## Given entries
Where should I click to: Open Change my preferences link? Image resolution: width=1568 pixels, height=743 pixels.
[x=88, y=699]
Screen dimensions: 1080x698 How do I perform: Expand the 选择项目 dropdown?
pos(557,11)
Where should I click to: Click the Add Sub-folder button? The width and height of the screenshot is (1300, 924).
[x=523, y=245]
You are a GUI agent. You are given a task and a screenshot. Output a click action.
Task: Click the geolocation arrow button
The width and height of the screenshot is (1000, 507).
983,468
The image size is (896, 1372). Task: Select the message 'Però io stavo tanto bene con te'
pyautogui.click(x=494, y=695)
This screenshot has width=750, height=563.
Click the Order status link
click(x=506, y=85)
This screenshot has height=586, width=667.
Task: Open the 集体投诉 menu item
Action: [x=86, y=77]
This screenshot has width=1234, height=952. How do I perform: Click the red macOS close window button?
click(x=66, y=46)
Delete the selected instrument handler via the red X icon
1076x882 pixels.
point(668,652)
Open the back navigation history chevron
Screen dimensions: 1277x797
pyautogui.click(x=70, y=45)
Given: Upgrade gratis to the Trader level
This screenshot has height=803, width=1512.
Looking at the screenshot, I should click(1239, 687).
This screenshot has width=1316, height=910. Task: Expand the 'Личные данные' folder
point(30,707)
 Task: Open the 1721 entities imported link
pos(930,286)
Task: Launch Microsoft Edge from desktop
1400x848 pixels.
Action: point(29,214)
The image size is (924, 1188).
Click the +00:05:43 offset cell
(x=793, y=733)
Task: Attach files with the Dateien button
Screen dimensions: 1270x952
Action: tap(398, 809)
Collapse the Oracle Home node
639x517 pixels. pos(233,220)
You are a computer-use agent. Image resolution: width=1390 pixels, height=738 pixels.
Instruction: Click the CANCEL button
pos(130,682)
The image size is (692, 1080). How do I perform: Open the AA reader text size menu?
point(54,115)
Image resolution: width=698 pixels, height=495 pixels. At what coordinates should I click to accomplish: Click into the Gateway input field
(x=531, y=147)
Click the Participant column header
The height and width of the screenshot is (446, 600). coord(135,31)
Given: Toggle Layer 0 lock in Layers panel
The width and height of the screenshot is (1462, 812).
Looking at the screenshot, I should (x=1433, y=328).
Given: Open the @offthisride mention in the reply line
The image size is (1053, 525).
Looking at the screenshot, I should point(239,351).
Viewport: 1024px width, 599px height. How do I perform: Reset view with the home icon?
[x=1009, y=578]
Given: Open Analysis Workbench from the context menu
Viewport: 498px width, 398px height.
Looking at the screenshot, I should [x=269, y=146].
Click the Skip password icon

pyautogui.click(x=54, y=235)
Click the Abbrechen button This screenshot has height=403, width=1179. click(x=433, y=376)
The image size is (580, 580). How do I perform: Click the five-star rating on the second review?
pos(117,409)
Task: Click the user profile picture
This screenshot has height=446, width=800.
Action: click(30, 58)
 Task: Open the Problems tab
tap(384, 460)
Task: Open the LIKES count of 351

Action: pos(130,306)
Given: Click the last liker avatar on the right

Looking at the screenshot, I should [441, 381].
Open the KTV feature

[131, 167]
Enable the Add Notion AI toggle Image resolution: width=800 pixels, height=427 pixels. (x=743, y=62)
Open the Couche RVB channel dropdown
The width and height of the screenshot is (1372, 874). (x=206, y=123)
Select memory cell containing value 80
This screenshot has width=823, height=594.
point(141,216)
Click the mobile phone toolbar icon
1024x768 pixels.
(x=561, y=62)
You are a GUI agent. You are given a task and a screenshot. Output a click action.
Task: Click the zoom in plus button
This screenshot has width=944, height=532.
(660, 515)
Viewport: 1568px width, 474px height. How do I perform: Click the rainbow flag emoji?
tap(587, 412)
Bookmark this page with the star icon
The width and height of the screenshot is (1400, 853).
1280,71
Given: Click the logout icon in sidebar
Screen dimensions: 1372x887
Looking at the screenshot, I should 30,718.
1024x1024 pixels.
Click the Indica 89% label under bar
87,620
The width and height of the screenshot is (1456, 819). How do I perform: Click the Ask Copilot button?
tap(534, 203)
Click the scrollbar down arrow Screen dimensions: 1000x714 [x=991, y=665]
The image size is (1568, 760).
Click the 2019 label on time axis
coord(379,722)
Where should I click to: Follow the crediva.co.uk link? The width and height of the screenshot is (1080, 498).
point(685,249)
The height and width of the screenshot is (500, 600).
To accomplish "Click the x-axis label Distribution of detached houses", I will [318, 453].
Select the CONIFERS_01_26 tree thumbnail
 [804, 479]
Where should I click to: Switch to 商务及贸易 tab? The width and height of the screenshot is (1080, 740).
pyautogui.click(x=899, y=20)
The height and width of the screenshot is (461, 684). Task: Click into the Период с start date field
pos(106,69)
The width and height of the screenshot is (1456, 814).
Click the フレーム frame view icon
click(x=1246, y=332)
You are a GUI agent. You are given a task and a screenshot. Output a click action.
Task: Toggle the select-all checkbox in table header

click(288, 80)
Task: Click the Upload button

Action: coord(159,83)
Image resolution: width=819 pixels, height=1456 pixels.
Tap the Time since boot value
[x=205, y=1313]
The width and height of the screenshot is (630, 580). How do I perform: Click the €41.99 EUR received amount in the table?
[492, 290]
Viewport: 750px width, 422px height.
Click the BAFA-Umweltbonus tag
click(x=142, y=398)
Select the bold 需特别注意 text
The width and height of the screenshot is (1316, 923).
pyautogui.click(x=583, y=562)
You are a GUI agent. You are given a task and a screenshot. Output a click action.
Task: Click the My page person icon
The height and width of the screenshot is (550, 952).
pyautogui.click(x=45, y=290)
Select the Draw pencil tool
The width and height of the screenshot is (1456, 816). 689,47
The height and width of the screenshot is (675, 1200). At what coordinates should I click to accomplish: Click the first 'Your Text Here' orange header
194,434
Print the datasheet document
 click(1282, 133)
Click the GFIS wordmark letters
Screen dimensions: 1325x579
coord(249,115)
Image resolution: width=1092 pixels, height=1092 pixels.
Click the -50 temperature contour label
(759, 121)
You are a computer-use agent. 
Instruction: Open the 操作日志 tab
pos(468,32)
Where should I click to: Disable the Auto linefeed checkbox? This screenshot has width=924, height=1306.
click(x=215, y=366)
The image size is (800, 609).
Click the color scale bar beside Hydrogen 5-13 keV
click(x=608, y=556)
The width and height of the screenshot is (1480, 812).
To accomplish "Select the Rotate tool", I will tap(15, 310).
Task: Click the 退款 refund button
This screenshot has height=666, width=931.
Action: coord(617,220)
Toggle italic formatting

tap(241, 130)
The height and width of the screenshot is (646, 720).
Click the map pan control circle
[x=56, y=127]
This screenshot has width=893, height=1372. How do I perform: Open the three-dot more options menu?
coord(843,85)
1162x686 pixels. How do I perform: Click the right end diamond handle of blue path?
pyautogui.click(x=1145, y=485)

## Work request
Copy out, from the listing above, every line that contains the word "will".

## Response to the task
To accomplish "Click the x-axis label Distribution of detached houses", I will [318, 453].
To accomplish "Select the Rotate tool", I will tap(15, 310).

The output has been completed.